Aku hanya mengangguk-angguk saja dan berpikir kasihan sekali Mak Karsi. Dia dengan semangat tinggi ingin sekolah biar tambah pintar, tapi keadaan tidak memungkinkan. Sedangkan aku yang didukung oleh orang terdekatku malah malas-malasan untuk sekolah. Sejenak aku berpikir, kolot sekali orang jaman dulu. Bukankah jaman itu sudah ada emansipasi wanita yang diperjuangkan oleh Kartini, tapi mengapa masih saja ada orang yang berpikiran bahwa wanita itu cukup dirumah saja, tahu dapur dan cara mengurus suami dan anak. Kartini sudah memperjuangkan sedemikian rupa sehingga derajat wanita dan pria sekarang itu sama. Kita harus bisa meneruskan cita-cita Kartini sebagai seorang wanita di jaman globalisasi.
Tapi kejadian seperti Mak Karsi itu masih saja terjadi sampai saat ini. Di daerah tempat tinggalku dulu, teman mengajiku yang baru berumur 15 tahun sudah dinikahkan sama bapaknya. Padahal teman-temannya masih asyik sekolah sedangkan dia sudah menggendong bayi. Kupikir-pikir aku termasuk anak yang beruntung karena orang tuaku mendukung pilihanku untuk belajar sampai perguruan tinggi ini dan terus memotivasiku.
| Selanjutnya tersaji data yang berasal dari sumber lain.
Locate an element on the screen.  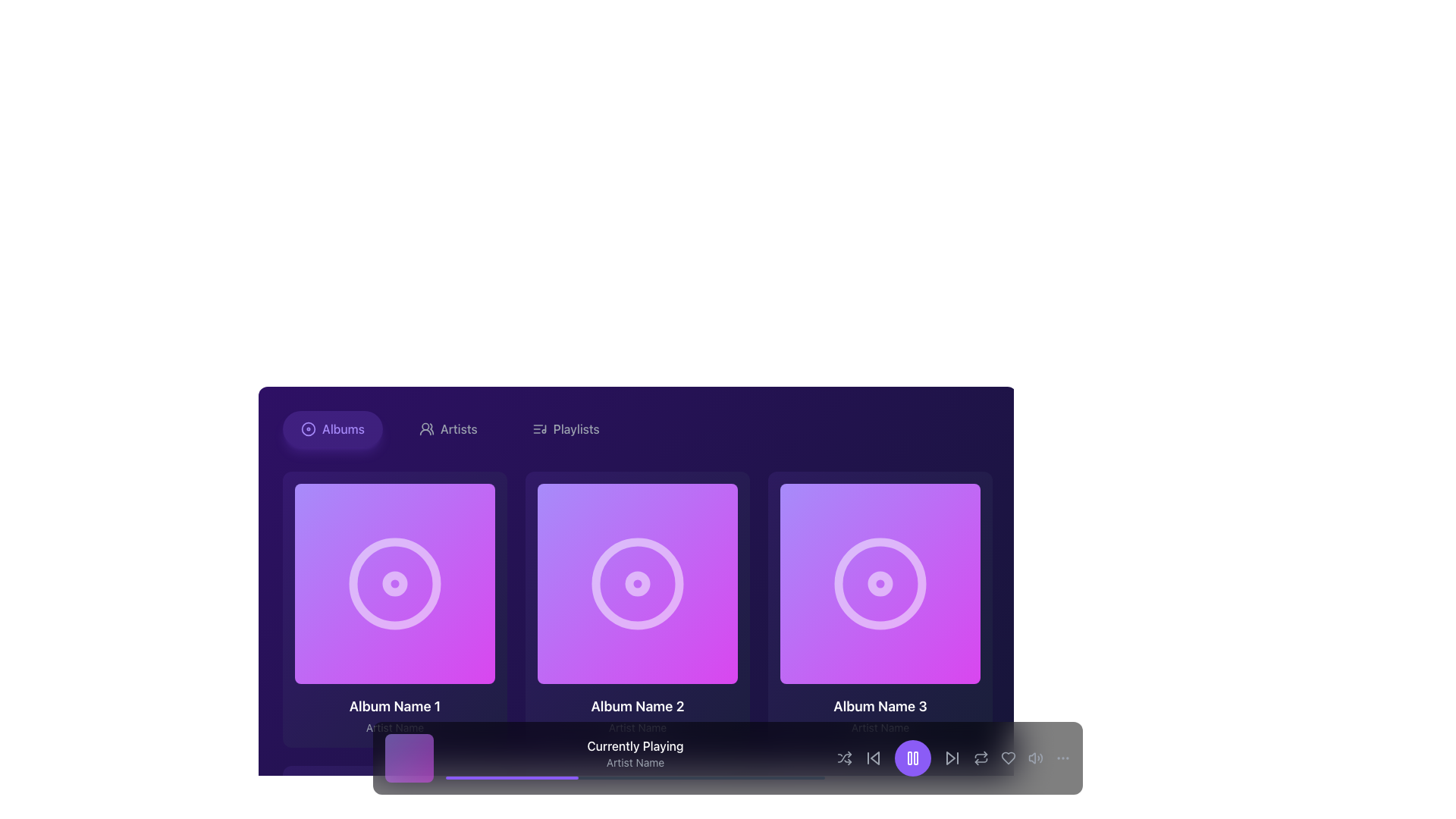
the slider is located at coordinates (745, 778).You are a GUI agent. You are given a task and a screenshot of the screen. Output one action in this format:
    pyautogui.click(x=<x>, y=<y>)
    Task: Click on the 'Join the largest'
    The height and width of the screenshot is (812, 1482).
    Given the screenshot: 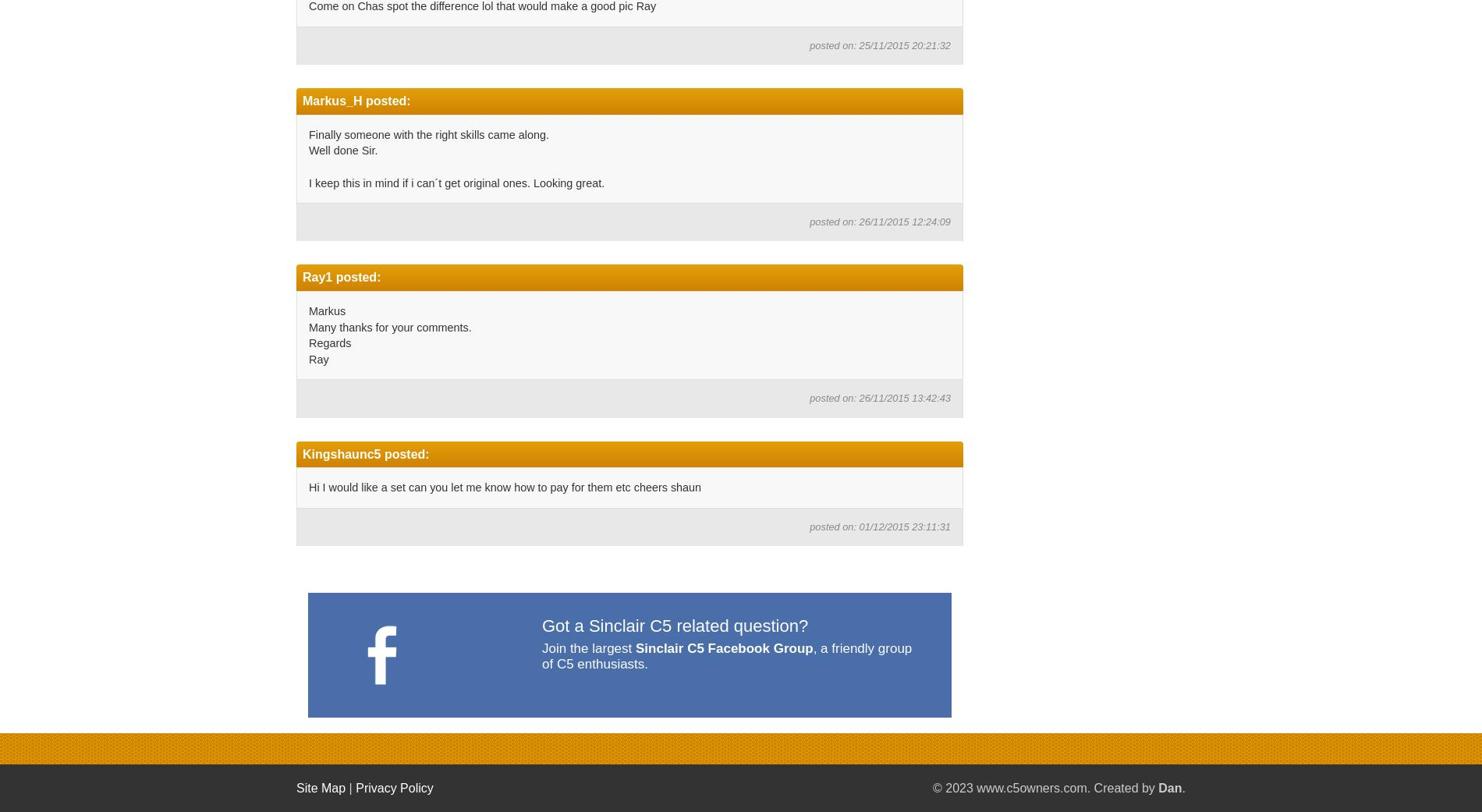 What is the action you would take?
    pyautogui.click(x=587, y=648)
" Kamu harus bersyukur nduk bapak ibumu nggak seperti bapak mbokku. Bapak ibumu mengerti sama kemauan anak. Kalau sudah begini, kamu jangan mengecewakan mereka. Perjuangkan yo nduk? Kamu tahu Kartini kan?" tanyanya.
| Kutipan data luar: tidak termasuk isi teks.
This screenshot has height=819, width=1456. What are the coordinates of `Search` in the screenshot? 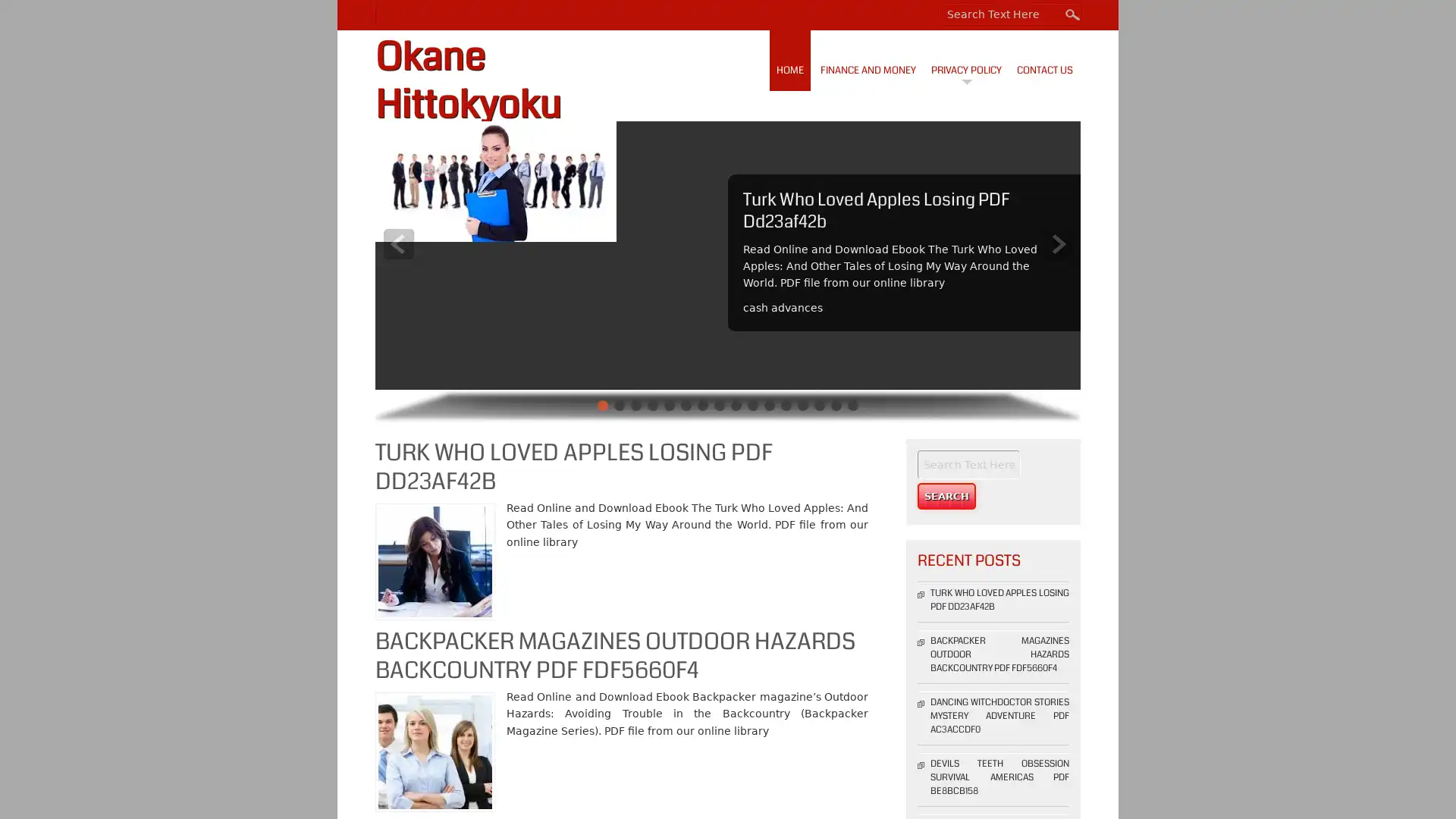 It's located at (946, 496).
" Ya Mak. Kenapa?" tanyaku balik.
" Kalau kamu tahu Kartini berarti kamu sudah tahu apa yang diperjuangkan dia dulu toh. Lanjutno iku nduk. Wong wedok ojo gelem kalah teko wong lanang (orang perempuan jangan mau kalah sama orang laki-laki)." ucapnya sebelum ia berdiri dan memulai lagi rutinitasnya menjual  nasi urap.
" Ya Mak." jawabku sambil tersenyum. Wanita harus bisa bersaing di jaman globalisasi ini.